April 2022
Fashioning Masculinities
︎︎︎Published in World of Interiors



Fashioning Masculinities: The Art of Menswear






Painted by Sir Joshua Reynolds around 1773-4, the 1st Earl of Bellamont is flanked by swags of silk fringed in bronze. His pale fist pressed to his hip, leg cocked, he sports a colossal ostrich feather headdress, rococo style cape and beribboned slippers. On display as part of the V&A’s first major exhibition devoted to masculine attire, the pigment of his scarlet ensemble has faded to a more millennial hue. The reputedly vain and pompous Earl is now both patriarchal pinup and camp icon.

Reynolds rarely painted dress in detail because he considered fashion too transient – yet it is exactly this ephemerality of material and meaning that curators Claire Wilcox and Rosalind McKever were excited to uncover. In Fashioning Masculinities: The Art of Menswear, they position more than 100 garments amongst Renaissance paintings, sculpture, iconic photographs and pieces of canonical film and performance art. They reveal the kinship between historical artifacts and our modern-day anxieties about gender, sex and identity.

It was whilst writing about the history of bags and pockets in the mid-1990s that Wilcox started to rummage through the museum’s collection with a keen, investigative eye. ‘I realised that often, wherever there is art, there are people and wherever there are people, there is clothing. If you journey through the V&A that's what you see: objects placed in context with other objects, so I spend a lot of time looking for little clues,’ she says.  

The first room – Undressed – explores classical European ideals of masculinity, perpetuated by the brawny athletes of Athenian sculpture and Calvin Klein’s muscular pin-ups who dominated much of the 1990s. The second space – Overdressed – is where contemporary mores are unleashed. Filled with 18th century and more recent garb, it curiously omits anything hailing from the 19th century. ‘A huge gap exists in history when men were simply not celebrating the decorative potential of clothing,’ Wilcox explains. She describes the tailored suit – which is the focus of the third and last room – as a dominant force that has shaped much of how we read masculinity today. It's rational, it's practical. It can be tailored to any body shape. ‘In some ways, the suit is the most democratic and the most abstract form of clothing there is. It was so successful as a kind of a viral form of dressing that it really knocked all of the decorative inconveniences out of the window,’ she says.
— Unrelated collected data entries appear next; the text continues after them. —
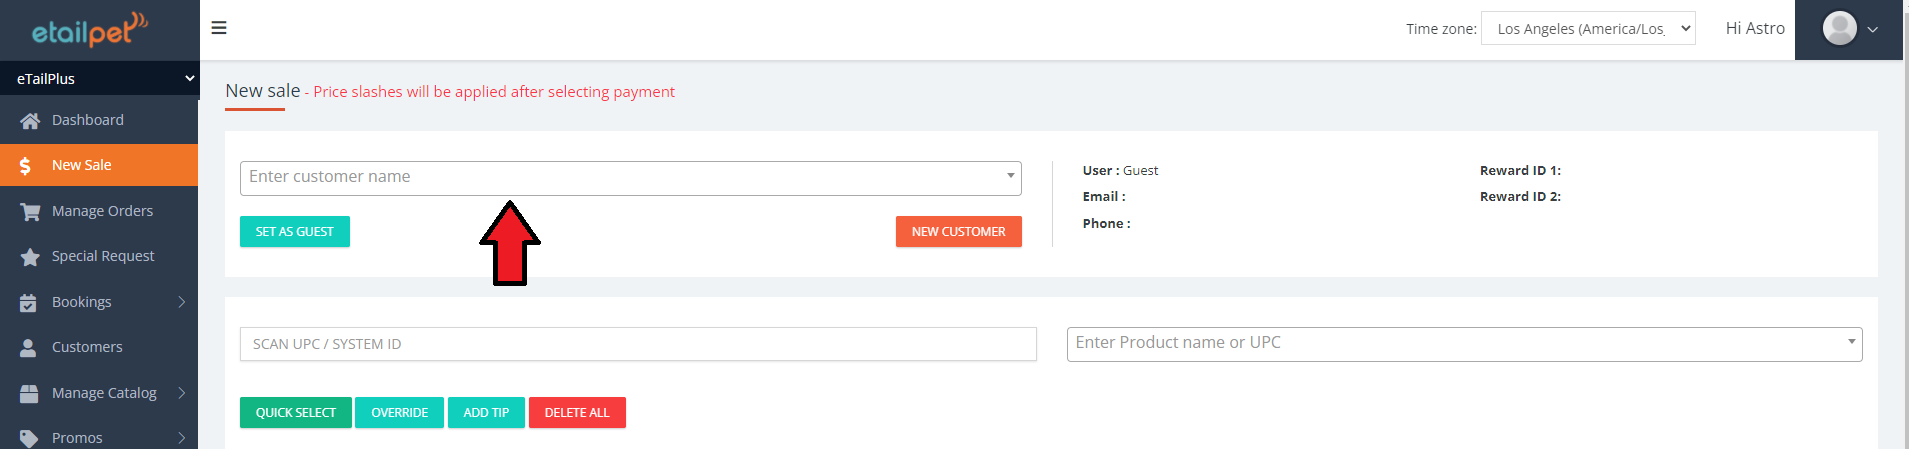Click the Manage Catalog box icon
The height and width of the screenshot is (449, 1909).
click(x=29, y=394)
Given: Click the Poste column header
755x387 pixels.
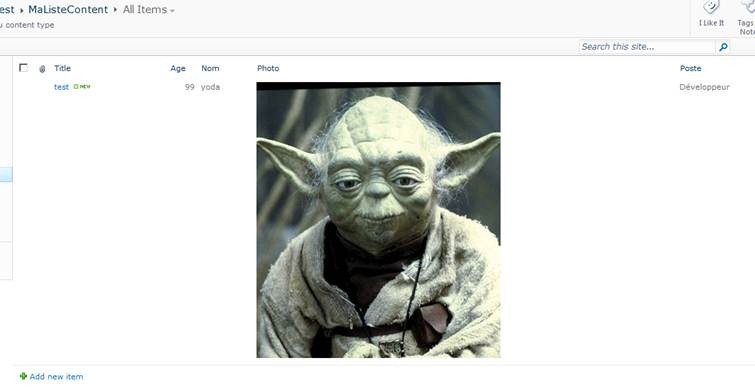Looking at the screenshot, I should 690,68.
Yet designers have recently returned to the flourish of a frill. Both Edward Crutchley and Harris Reed happily snub male mass conformity – each has an opulent look in the show. Elsewhere, Gianni Versace’s quilted black leather women’s coat from A/W 1992 appears to take on the shape of the doublet and hose sported by Dudley, the 3rd Baron North, a portrait of whom from 1615 is hung nearby. An aristocratic sitter in an oil painting by Jean-Baptiste Perronneau is displayed alongside a mohair ensemble by Grace Wales Bonner in a section devoted to that most infamous of colours: pink. McKever says: ‘The show is our way of bringing art and fashion, past and present together in a way that hopefully opens things up.’

That younger generations are now fixated on ending staid notions of gender only heightens the urgency of the questions posed. ‘One of the first things I did before working on the show was walk around the museum and witness the presence of menswear and masculinity across the whole of the V&A. Even the facade of the building has busts of great artists across it and, of course, they are all male,’ McKever smiles. ‘This is an opportunity to see the museum afresh in terms of how ideas of fashion and gender are displayed both across and within the building.’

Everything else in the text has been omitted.